Hate and war are so much easier than love, peace, and tolerance.
When we are hurt or perceive a threat or injury inflicted on us by someone, our first instinct is to lash out. After all, self-preservation is how humans have made it this far in our existence.
Even without the inclination or ability to rationalize their actions to a profound level, the early versions of man needed and had survival instinct in abundance. For example, if Ugh stole food or possessions from Lug, Lug grabbed his club intending to retrieve his property, even if his actions resulted in the death of Ugh. Not unlike modern folks, even early man treasured stuff.
We do not know whether Cain and Abel preceded the appearance of homo sapiens on this planet.
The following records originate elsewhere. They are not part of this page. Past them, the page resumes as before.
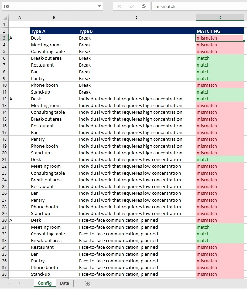Click previous sheet navigation arrow

point(10,283)
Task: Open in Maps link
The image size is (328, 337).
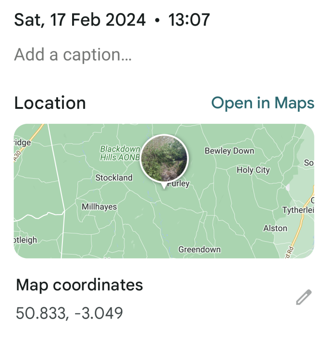Action: 262,103
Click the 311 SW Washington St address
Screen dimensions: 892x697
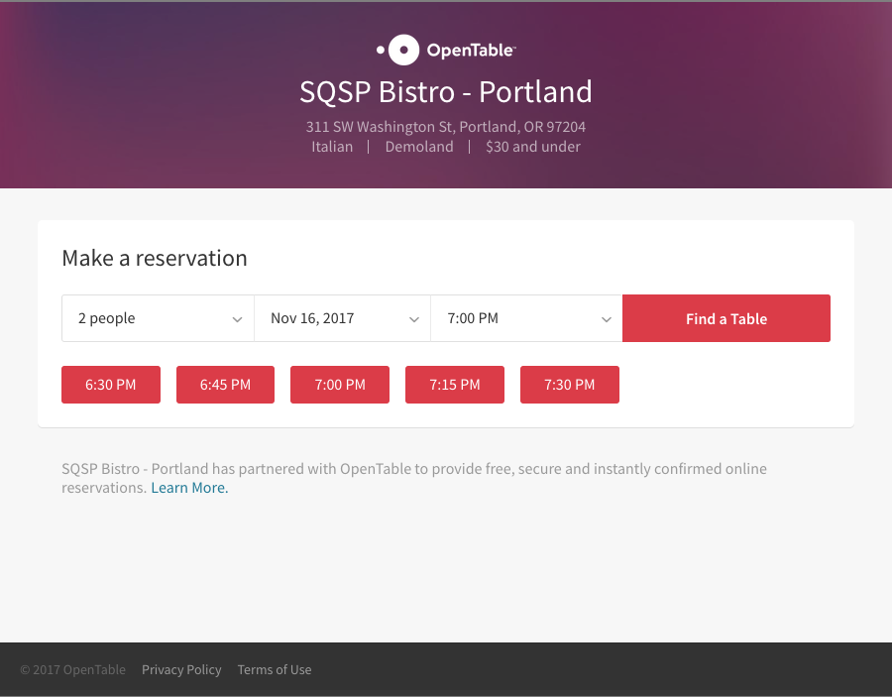(x=446, y=127)
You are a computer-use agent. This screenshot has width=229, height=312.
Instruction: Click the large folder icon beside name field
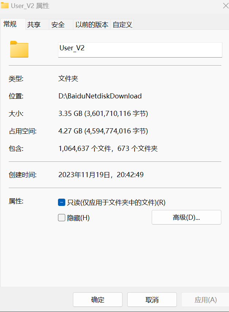click(19, 49)
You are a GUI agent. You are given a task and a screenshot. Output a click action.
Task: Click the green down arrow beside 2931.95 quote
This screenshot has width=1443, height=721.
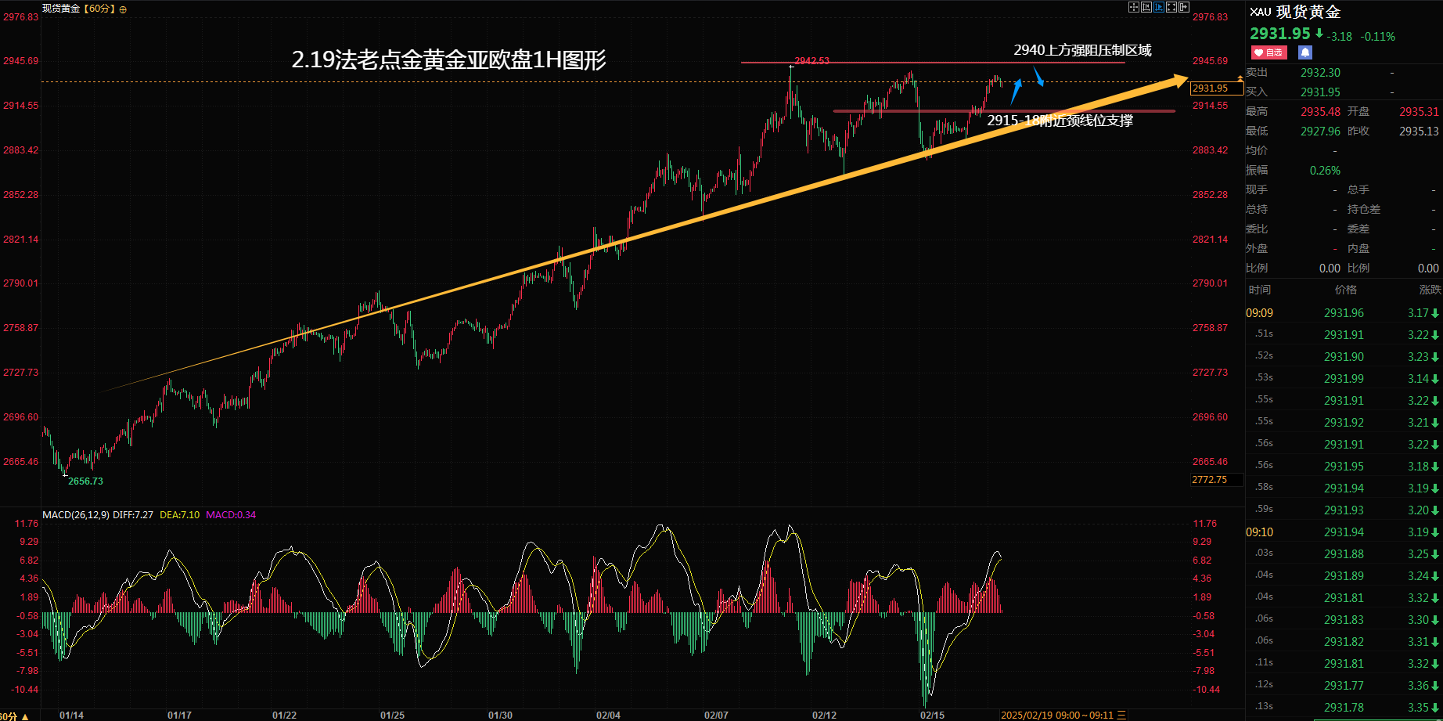click(x=1319, y=34)
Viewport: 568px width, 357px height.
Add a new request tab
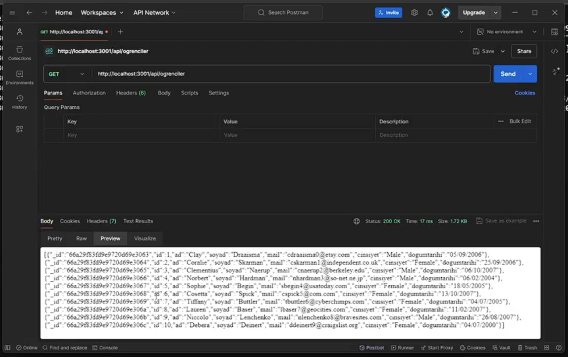pyautogui.click(x=121, y=32)
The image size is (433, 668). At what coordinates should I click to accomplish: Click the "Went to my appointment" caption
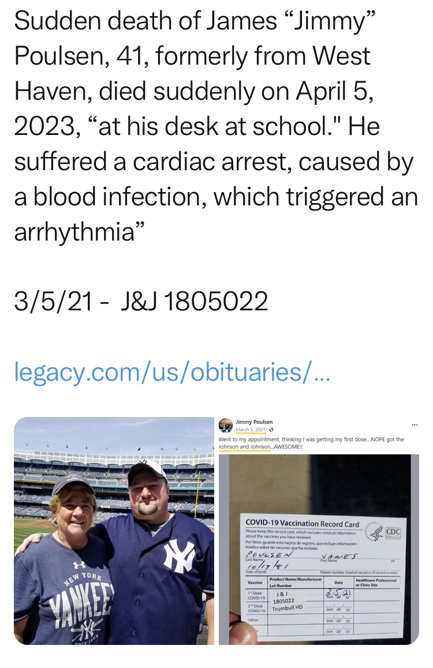312,442
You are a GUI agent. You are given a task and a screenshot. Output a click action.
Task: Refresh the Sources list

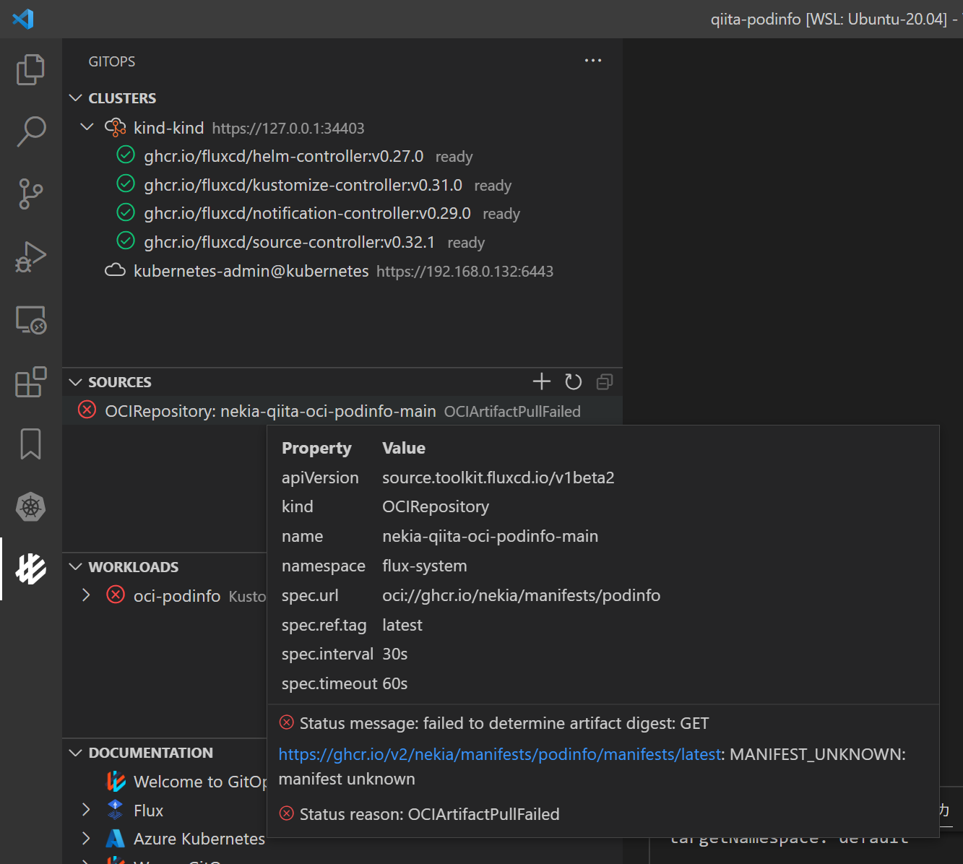(x=573, y=381)
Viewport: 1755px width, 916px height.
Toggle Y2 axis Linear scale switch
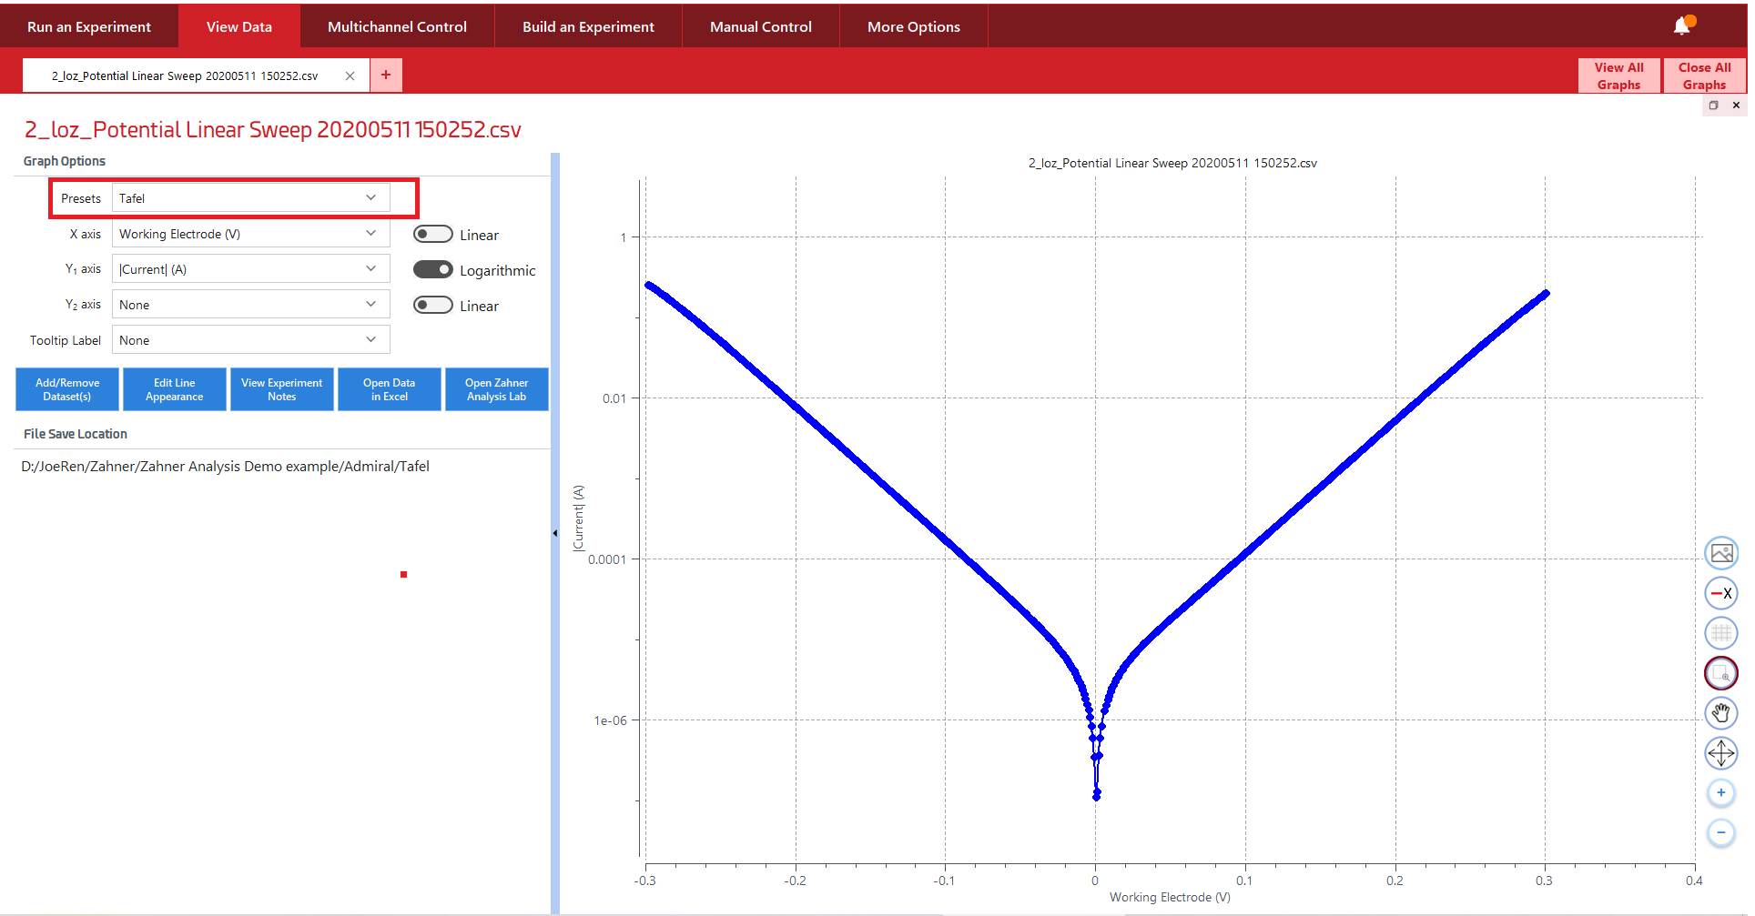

But since this Big Blue Marble is quite large, perhaps they lived in different regions at the same time. Nevertheless, Adam and Eve’s son, Cain, acted similarly to Ugh and Lug.
Cain felt Abel was the favorite son, and he killed his brother to eliminate the threat of losing the parental love he craved. Of course, that did not work out so well for either Cain or Abel. You may think humanity progressed somewhat from such explicit and brutal retaliation, but not by much.
The outcome of a trial in Dallas had the potential to rip apart the city. A white, female officer, thinking she entered her apartment, shot and killed a black man. Unfortunately for both parties, it turned out to be his apartment and not hers.
Folks who thrive on stirring the simmering pot of resentment and hatred for the basest of needs — power and financial gain — were busy agitating the minority community, demanding vengeance. They threatened retribution if the jury did not convict her to the fullest extent of the law.
As it turned out, the jury’s verdict was murder, but instead of twenty-eight years or life, their choice was ten years. The trial was over.
Outside the courtroom, the pot neared the boiling point. The city braced for untold days of violence. Then the dead man’s eighteen-year-old brother asked to address the former policewoman.
He said he forgave her and prayed for her to find Christ and make her life better. Then the young man asked permission to hug the woman who ended his older brother’s life. By his words and actions, the young man managed to thwart the hate mongers’ plans.
People in the courtroom, those outside poised to wreak havoc on the city, and many who watched the video or heard the recording wept. The goodness of one man had the power to calm the impending storm.
Think of the times in your life you wanted revenge. As is often the case, the cause was something petty someone did to disrupt your life. When you consider how oblivious people tend to be, the disrupter may not even realize the consequence of his or her words or actions.
If we are honest, our first instinct to seek revenge is nearly overwhelming. Our common sense takes a brief or even extended vacation as we plot.
“I’m going to say…” Or, “I will do … to hurt him or her,” you mutter through gritted teeth while seething with righteous indignation.
Not unlike most folks, this writer admits to the desire for revenge. The scenarios she envisioned to exact revenge were elaborate and not pretty. After all, she is a writer, and plotting a story is her stock and trade.
Thank goodness for the kernel of decency that found refuge in her pinky toe. Eventually, she managed to cool down and did not act on the powerful impulse to cause someone pain or exact a pound of flesh. Why? Common sense kicked in. The blood pressure settled to lukewarm. She realized pursuing revenge would not only hurt others but herself as well.
As Martin Luther King, Jr. so eloquently put it. “The old law about an eye for an eye leaves everybody blind.”